For stating that truly 95% of troops do not believe in their mission, I also offer my apology. This claim was in no way based off of statistically-verifiable surveys and should have been presented as strictly my own opinion. Nor is this statement the result of observations or interviews conducted in the past four weeks of my embed in Afghanistan. It is based on roughly seven years as either a US serviceman, or a writer working on their behalf.

For bringing undue scrutiny upon units that have exhibited nothing but the most professional conduct, highest integrity, and ferocity under fire, I retract my inaccurate, unverifiable accusations, apologize for the questions they have raised, and ask that commanders dismiss my writing as poorly-presented opinion statements which cannot be confirmed as factual. I take full responsibility for my writing, regret its negative effects, and humbly request that commanders be released from any proximal responsibility they are believed to have. My writing reflected a personal agenda; not facts, and I regret its publication in full. I have violated my own mission of military and veteran advocacy.

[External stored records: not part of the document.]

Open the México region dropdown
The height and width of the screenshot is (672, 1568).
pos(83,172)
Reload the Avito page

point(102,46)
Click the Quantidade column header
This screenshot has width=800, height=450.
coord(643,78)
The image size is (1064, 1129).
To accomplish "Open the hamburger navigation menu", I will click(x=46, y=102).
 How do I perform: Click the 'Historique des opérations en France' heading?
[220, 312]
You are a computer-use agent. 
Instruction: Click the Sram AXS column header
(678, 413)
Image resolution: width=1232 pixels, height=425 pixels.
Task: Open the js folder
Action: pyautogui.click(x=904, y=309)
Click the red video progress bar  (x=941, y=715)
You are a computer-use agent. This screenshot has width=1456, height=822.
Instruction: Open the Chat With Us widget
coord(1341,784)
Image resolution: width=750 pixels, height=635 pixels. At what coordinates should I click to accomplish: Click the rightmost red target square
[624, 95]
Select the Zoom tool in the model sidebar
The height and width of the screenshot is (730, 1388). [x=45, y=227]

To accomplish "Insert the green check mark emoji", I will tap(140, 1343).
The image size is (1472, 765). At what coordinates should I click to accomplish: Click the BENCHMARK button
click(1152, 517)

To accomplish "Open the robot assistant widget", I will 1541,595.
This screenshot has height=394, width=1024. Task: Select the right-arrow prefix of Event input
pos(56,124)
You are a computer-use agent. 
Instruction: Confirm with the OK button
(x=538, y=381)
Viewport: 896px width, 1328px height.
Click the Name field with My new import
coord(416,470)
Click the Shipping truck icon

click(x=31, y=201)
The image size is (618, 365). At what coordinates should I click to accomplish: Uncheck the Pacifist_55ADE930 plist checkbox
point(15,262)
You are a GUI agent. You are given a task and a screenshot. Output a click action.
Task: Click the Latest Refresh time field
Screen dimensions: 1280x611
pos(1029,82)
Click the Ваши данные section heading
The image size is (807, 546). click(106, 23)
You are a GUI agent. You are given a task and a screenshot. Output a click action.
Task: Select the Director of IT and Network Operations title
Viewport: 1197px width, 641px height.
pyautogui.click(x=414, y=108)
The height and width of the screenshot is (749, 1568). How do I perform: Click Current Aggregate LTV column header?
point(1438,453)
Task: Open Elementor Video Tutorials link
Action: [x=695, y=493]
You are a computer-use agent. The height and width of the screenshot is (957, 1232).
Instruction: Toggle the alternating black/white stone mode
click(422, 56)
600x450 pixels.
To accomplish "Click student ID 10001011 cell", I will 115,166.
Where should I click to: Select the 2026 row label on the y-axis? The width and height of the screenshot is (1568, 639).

Finally, I apologize to the numbers of Soldiers who brought me into their confidence, who trusted me and cared for me like a brother, only for me to underhandedly level wild accusations against them, their commands, and the United States' military's mission as a whole. I take full responsibility for my actions, and regret whatever loss of confidence I have caused Soldiers to experience in either their commanders or their subordinates.